Flat roofs have numerous advantages over pitched roofs. They are quicker and cheaper to construct, and the materials needed cost a lot less too.
They are also a more modern and efficient design than traditional roofs and can be used to create more internal space on a property or to incorporate a ‘green roof’ on a new build or existing building. If you are a DIY enthusiast looking to maintain an existing flat roof or construct a new one, then there are some things you should know before beginning the work.
Coverings on Flat Roofs
The most critical component of any flat roof is its covering. It has a lot of work to do, and if it fails to keep the structure dry and leak-free, the rest of the roof fails too. Getting the covering correctly installed, and maintaining it going forward, is the key to a trouble-free flat roof.
There are many different types of flat roof coverings on the market, and each has its benefits and disadvantages. EPDM roofing, or an Ethylene Propylene Diene Monomer membrane, has become the go-to roof covering for most people because of its extensive list of benefits and ease of use.
It is heat-resistant, weatherproof, and exceptionally durable, making it ideal for use on flat roofs. The amazing benefits of EPDM membranes have made EPDM roofing one of the fastest-growing roof coverings in the residential sector, both for new build extensions and for existing roof projects.
Planning, preparing, and installing a flat roof is complicated so you should consult some experts and see how they can help you plan and execute the work correctly. Roofs are an integral part of any building’s structure. You may be required to have professional help during an installation for building insurance or to qualify for any guarantee on your materials, such as an EPDM membrane.
The team at Rubber Roofing Direct are EPDM roofing experts that can help you to learn more about flat roofing and how to install a flat roof covering correctly. Their popular training centre is a place many handymen and women go to learn the tricks of the trade before beginning the work, and their online resources can help you to get the right amount of EPDM roofing for your flat roof.
Pitches on Flat Roofs
Flat roofs may be smooth, but they are laid at a pitch. This means water will pour in one direction off the flat roof. Planning your pitch, deciding where the water will run, and what your drainage system will be, are all important parts of successfully executing a flat roof installation.
The pitch of the roof creates a slope that the water runs down. In roofing terms, this slope is known as the ‘fall’, and a flat roof fall should have a gradient that is never less than 1:80. Having a gradient of 1:40 is usually the sweet spot. This is enough for the water to run away quickly, but not too much so the roof looks angled and not flat and level to the naked eye.
Planning your pitch is important, as it will influence many other design choices you are going to make. How you pitch the roof internally is one major concern. Many people do not like the aesthetics of an internal sloped roof. This means you will have to plan how to pitch your roof externally while keeping a level ceiling inside the building.
A simple solution is ‘firring strips’. These are angled battens that are placed on top of roof joists. These batons support the roof construction you lay above them, providing the angle you need while keeping a level surface internally.

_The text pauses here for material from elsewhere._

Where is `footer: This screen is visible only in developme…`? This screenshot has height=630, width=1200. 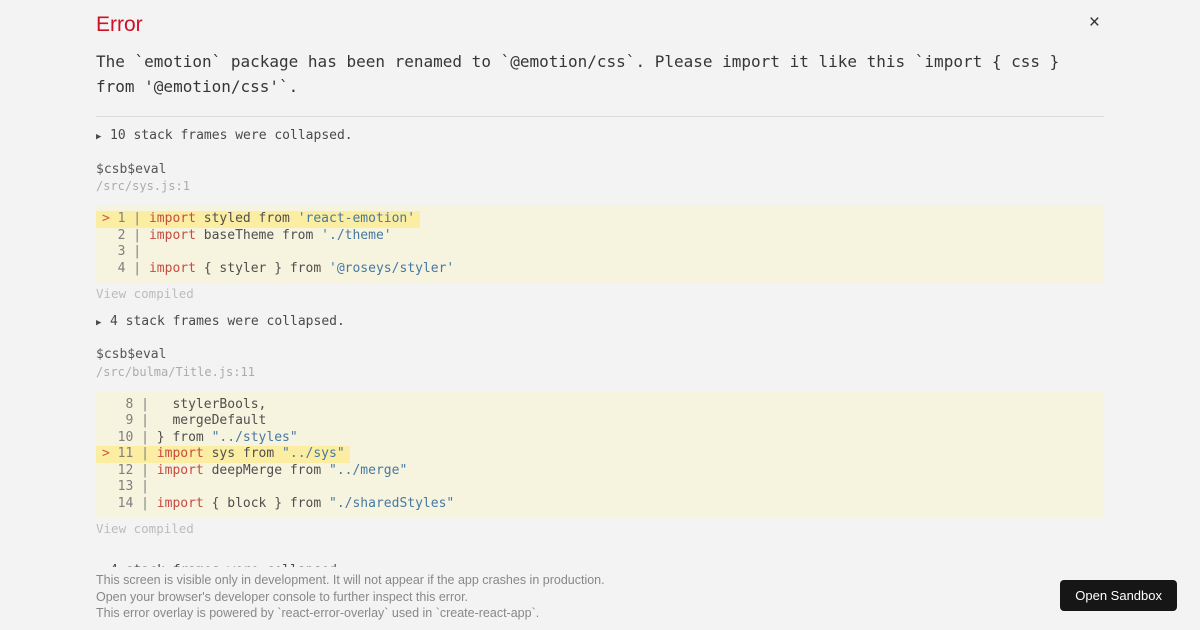 footer: This screen is visible only in developme… is located at coordinates (600, 597).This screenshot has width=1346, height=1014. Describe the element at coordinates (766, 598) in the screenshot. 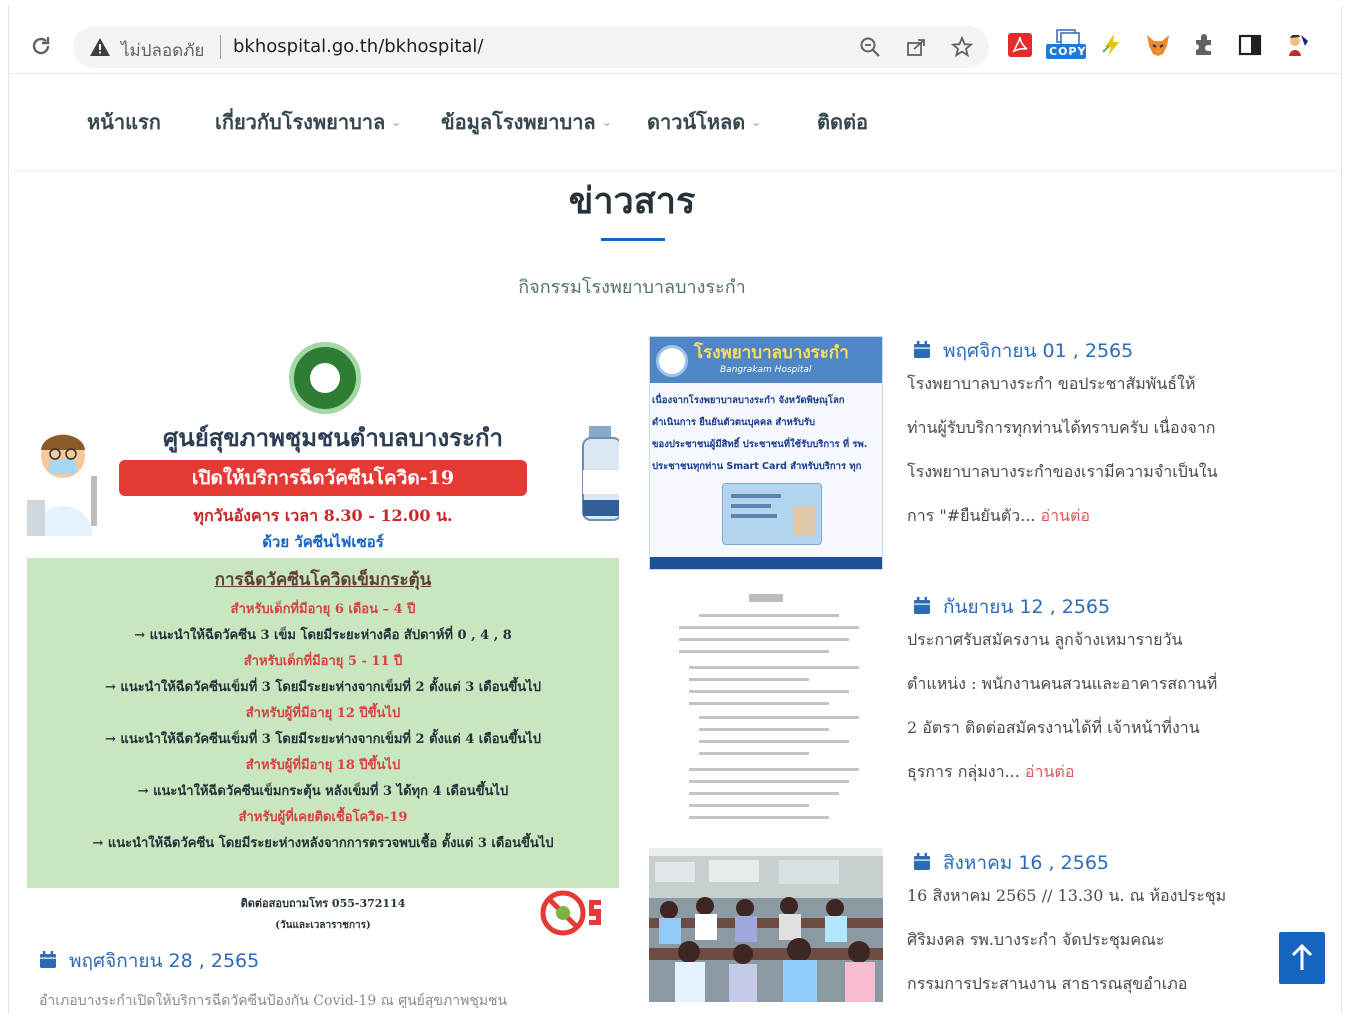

With your pitch planned and your covering chosen you can now start to gather the supplies you need to get the job done and schedule the work. Laying a flat roof can be complicated, but with the right planning and preparation, and the right tools and materials for the job, anything is possible.
Constructing Flat Roofs
Every flat roof is unique. You can even refurbish and replace a flat roof that you have previously installed, and it will be a completely different experience. There are some rules that you can follow, and design choices that you must make, that can help you out and make the construction of a flat roof simpler.
The first decision you need to make is whether you will have a hot roof or a cold roof. This choice is about where you will place your roof insulation, and how you will work that into your construction schedule. The cheapest, simplest, and most popular choice is to have a warm roof.
Warm roofs have the insulation laid directly on top of the timber roof structure, with the roof covering laid over the insulation. This will keep the space below the flat roof warm and makes the insulation quicker to install. It also makes it easier to plan the work than choosing a cold roof construction.
Cold roofs have insulation installed between the rafters with plywood sheets as a covering above them as the first layer of the flat roof. This technique is rarely used when building flat roofs today but can be found in many older flat roofs. There are pros and cons to both warm roofs and cold roofs, you should take a closer look and decide which is best for your flat roof construction.
New build extensions may need a cold roof due to local building regulations, so it is best to check this during the planning stages of your build. Having a warm roof raises the profile of the flat roof, and this may not be possible if an extension has to match existing properties in the neighbourhood, or the height of an extension is limited by existing obstacles or to reduce the shadow it casts on adjacent property.
A well-constructed flat roof can last a lifetime and be leak-free throughout. They can be complicated but with the right information, support, and planning anyone can correctly install a flat roof on their home or start a career as a flat roof specialist.